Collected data
★ ★ ★ ★
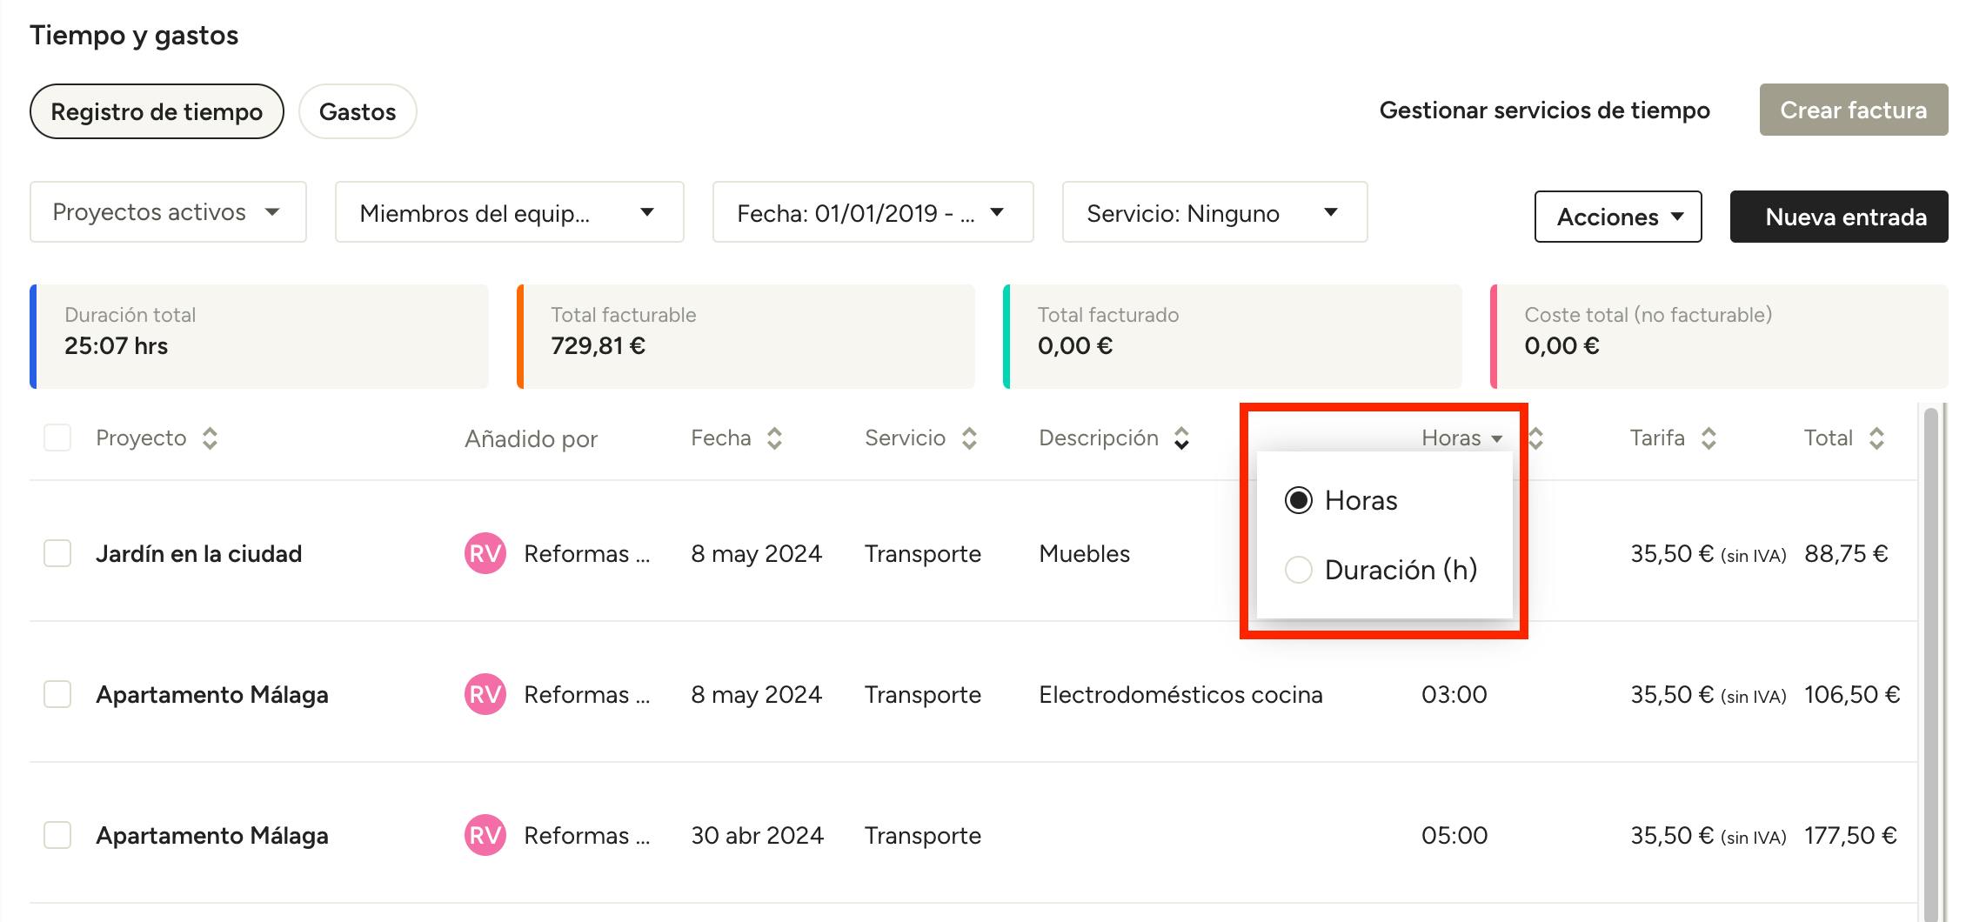Check the select-all checkbox in header
The image size is (1966, 922).
(57, 438)
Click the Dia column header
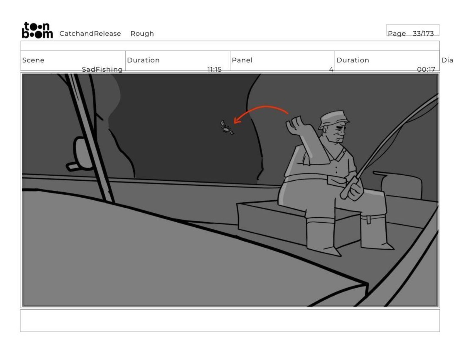The height and width of the screenshot is (359, 465). tap(447, 60)
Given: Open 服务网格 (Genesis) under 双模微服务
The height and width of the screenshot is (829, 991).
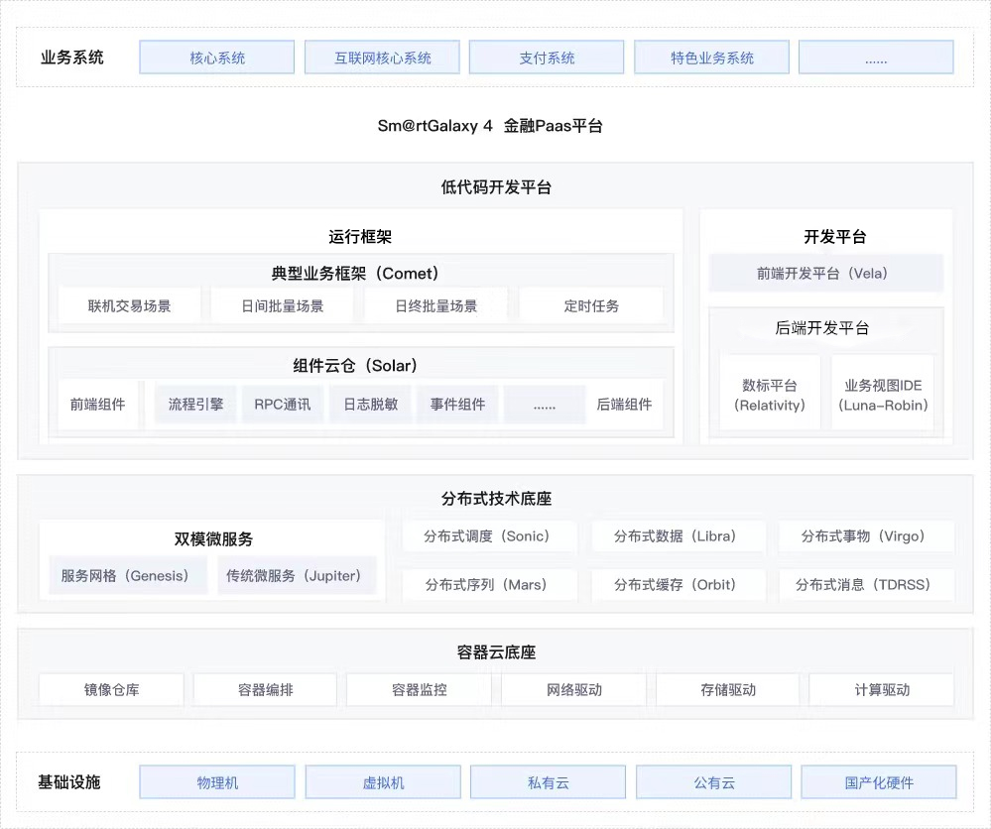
★ ★ ★ ★
Set down nothing but the lines from the one containing "Given: Open 服务网格 (Genesis) under 双模微服务" to the final line above, both included, with every picture left out.

#### [YOUR SOLUTION]
Given: Open 服务网格 (Genesis) under 双模微服务
The height and width of the screenshot is (829, 991).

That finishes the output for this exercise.